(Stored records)
▽
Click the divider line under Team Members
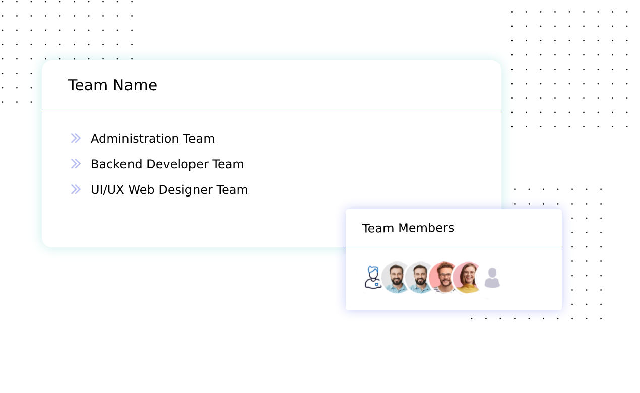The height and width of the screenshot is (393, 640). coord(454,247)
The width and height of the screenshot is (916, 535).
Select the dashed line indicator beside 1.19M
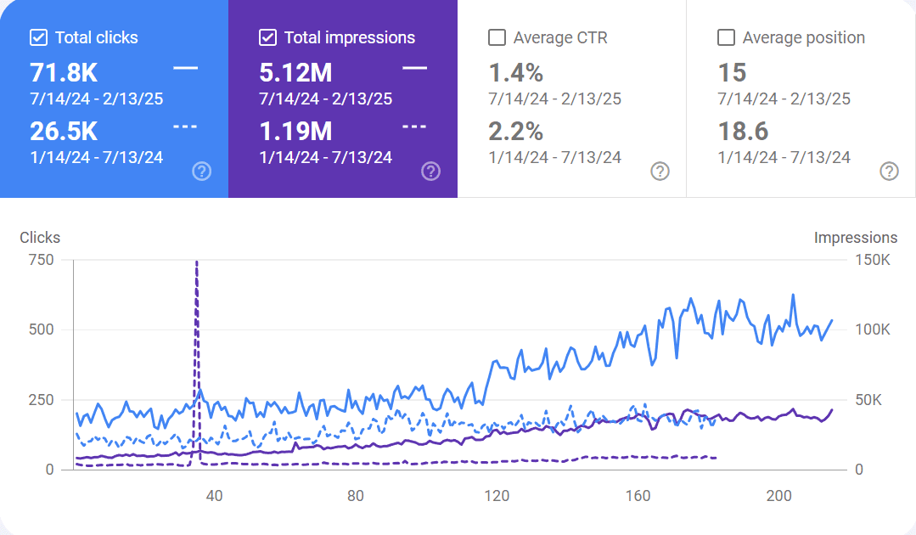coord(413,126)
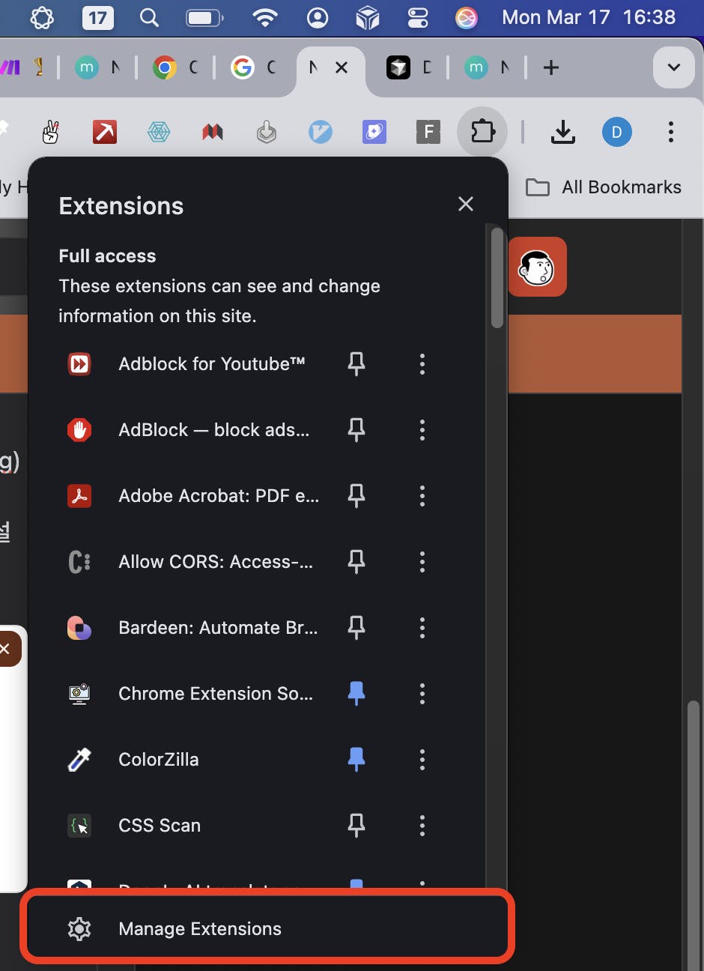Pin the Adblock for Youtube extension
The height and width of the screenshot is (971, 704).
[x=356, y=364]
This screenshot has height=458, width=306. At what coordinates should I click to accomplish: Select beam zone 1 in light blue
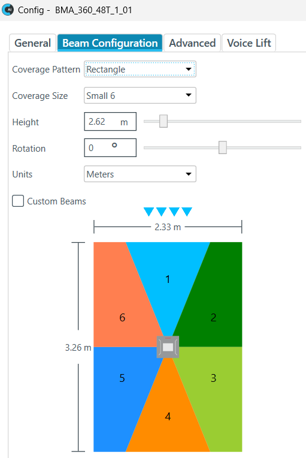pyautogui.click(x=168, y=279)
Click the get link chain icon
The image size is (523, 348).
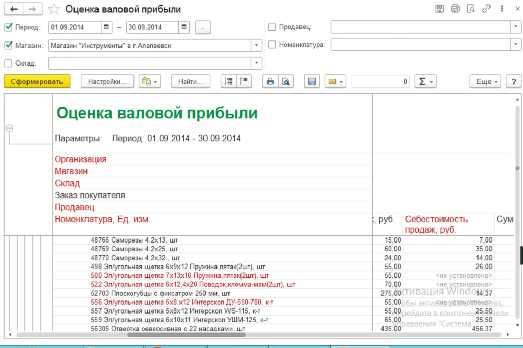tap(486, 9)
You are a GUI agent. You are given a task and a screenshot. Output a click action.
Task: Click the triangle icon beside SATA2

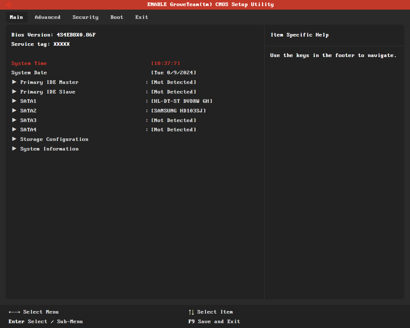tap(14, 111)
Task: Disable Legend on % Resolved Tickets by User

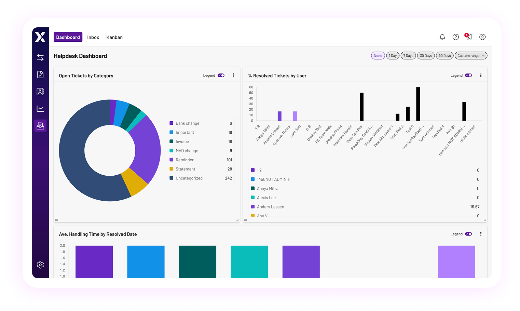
△
:: AIM OF THE EXERCISE ::
All of the entries need to be copied exactly, minus any pictures.

:: ANSWER AREA ::
Click the divider line under Team Members
The height and width of the screenshot is (393, 640). coord(454,247)
The width and height of the screenshot is (916, 535).
Select the dashed line indicator beside 1.19M
coord(413,126)
Pin the Adblock for Youtube extension
The height and width of the screenshot is (971, 704).
[x=356, y=364]
This screenshot has height=458, width=306. At what coordinates should I click to accomplish: Select beam zone 1 in light blue
pyautogui.click(x=168, y=279)
Click the get link chain icon
The image size is (523, 348).
tap(486, 9)
You are a GUI agent. You are given a task and a screenshot. Output a click action.
Task: Click the triangle icon beside SATA2

tap(14, 111)
Task: Disable Legend on % Resolved Tickets by User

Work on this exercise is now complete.